• Data records
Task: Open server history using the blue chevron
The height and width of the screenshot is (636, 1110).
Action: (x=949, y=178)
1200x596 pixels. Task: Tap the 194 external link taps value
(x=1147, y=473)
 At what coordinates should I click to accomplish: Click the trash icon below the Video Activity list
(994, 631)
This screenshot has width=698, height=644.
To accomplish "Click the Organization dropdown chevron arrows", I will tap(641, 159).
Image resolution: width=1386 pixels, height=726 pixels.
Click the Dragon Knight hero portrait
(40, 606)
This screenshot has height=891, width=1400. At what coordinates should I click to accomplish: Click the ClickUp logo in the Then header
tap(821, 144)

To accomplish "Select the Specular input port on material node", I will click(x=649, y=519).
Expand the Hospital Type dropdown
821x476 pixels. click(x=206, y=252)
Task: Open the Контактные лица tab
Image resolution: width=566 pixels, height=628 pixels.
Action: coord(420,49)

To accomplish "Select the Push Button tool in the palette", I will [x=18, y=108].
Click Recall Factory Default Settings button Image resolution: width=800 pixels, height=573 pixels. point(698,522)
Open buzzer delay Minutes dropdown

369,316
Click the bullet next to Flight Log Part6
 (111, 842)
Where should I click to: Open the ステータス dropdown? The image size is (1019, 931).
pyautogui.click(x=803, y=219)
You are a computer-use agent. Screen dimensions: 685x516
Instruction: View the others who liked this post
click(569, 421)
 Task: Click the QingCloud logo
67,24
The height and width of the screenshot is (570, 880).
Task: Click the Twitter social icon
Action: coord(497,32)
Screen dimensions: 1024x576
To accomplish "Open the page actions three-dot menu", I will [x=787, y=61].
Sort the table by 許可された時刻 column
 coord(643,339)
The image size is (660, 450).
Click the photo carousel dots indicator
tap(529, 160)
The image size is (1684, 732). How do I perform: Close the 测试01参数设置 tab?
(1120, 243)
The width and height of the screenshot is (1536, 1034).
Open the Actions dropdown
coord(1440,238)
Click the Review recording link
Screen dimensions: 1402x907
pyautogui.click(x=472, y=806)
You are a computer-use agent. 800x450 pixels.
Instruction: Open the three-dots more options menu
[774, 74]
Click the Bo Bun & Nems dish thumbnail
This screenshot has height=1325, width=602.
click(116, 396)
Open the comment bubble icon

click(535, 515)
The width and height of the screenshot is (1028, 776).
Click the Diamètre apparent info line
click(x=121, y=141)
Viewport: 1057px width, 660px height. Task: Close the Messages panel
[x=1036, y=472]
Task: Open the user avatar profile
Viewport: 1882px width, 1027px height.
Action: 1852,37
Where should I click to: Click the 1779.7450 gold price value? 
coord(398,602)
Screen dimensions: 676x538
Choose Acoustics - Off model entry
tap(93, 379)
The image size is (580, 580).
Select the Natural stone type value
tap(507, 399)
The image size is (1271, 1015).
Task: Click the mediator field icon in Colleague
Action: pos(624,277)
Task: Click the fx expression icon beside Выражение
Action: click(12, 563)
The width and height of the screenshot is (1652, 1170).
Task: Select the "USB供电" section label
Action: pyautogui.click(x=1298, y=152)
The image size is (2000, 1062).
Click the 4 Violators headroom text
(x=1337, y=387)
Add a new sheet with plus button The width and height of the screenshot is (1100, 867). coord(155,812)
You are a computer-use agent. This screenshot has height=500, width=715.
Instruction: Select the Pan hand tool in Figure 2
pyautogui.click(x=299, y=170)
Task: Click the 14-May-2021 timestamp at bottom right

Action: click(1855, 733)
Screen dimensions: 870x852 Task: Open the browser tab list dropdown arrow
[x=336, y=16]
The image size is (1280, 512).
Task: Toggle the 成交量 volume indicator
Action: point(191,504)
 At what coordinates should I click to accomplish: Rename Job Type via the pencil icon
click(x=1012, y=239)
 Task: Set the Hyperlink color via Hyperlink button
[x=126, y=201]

• Task directions
Line by line, reproduce the data exactly.

• Answer space
Task: Open server history using the blue chevron
The height and width of the screenshot is (636, 1110).
Action: (x=949, y=178)
1200x596 pixels. Task: Tap the 194 external link taps value
(x=1147, y=473)
 At what coordinates should I click to accomplish: Click the trash icon below the Video Activity list
(994, 631)
This screenshot has width=698, height=644.
To accomplish "Click the Organization dropdown chevron arrows", I will tap(641, 159).
Image resolution: width=1386 pixels, height=726 pixels.
Click the Dragon Knight hero portrait
(40, 606)
This screenshot has height=891, width=1400. At what coordinates should I click to accomplish: Click the ClickUp logo in the Then header
tap(821, 144)

To accomplish "Select the Specular input port on material node", I will click(x=649, y=519).
Expand the Hospital Type dropdown
821x476 pixels. click(x=206, y=252)
Task: Open the Контактные лица tab
Image resolution: width=566 pixels, height=628 pixels.
Action: coord(420,49)

To accomplish "Select the Push Button tool in the palette", I will [x=18, y=108].
Click Recall Factory Default Settings button Image resolution: width=800 pixels, height=573 pixels. point(698,522)
Open buzzer delay Minutes dropdown

369,316
Click the bullet next to Flight Log Part6
 (111, 842)
Where should I click to: Open the ステータス dropdown? The image size is (1019, 931).
pyautogui.click(x=803, y=219)
You are a computer-use agent. Screen dimensions: 685x516
Instruction: View the others who liked this post
click(569, 421)
 Task: Click the QingCloud logo
67,24
The height and width of the screenshot is (570, 880).
Task: Click the Twitter social icon
Action: coord(497,32)
Screen dimensions: 1024x576
To accomplish "Open the page actions three-dot menu", I will [x=787, y=61].
Sort the table by 許可された時刻 column
 coord(643,339)
The image size is (660, 450).
Click the photo carousel dots indicator
tap(529, 160)
The image size is (1684, 732). How do I perform: Close the 测试01参数设置 tab?
(1120, 243)
The width and height of the screenshot is (1536, 1034).
Open the Actions dropdown
coord(1440,238)
Click the Review recording link
Screen dimensions: 1402x907
pyautogui.click(x=472, y=806)
You are a computer-use agent. 800x450 pixels.
Instruction: Open the three-dots more options menu
[774, 74]
Click the Bo Bun & Nems dish thumbnail
This screenshot has height=1325, width=602.
click(116, 396)
Open the comment bubble icon

click(535, 515)
The width and height of the screenshot is (1028, 776).
Click the Diamètre apparent info line
click(x=121, y=141)
Viewport: 1057px width, 660px height. Task: Close the Messages panel
[x=1036, y=472]
Task: Open the user avatar profile
Viewport: 1882px width, 1027px height.
Action: 1852,37
Where should I click to: Click the 1779.7450 gold price value? 
coord(398,602)
Screen dimensions: 676x538
Choose Acoustics - Off model entry
tap(93, 379)
The image size is (580, 580).
Select the Natural stone type value
tap(507, 399)
The image size is (1271, 1015).
Task: Click the mediator field icon in Colleague
Action: pos(624,277)
Task: Click the fx expression icon beside Выражение
Action: click(12, 563)
The width and height of the screenshot is (1652, 1170).
Task: Select the "USB供电" section label
Action: pyautogui.click(x=1298, y=152)
The image size is (2000, 1062).
Click the 4 Violators headroom text
(x=1337, y=387)
Add a new sheet with plus button The width and height of the screenshot is (1100, 867). coord(155,812)
You are a computer-use agent. This screenshot has height=500, width=715.
Instruction: Select the Pan hand tool in Figure 2
pyautogui.click(x=299, y=170)
Task: Click the 14-May-2021 timestamp at bottom right

Action: click(1855, 733)
Screen dimensions: 870x852 Task: Open the browser tab list dropdown arrow
[x=336, y=16]
The image size is (1280, 512).
Task: Toggle the 成交量 volume indicator
Action: point(191,504)
 At what coordinates should I click to accomplish: Rename Job Type via the pencil icon
click(x=1012, y=239)
 Task: Set the Hyperlink color via Hyperlink button
[x=126, y=201]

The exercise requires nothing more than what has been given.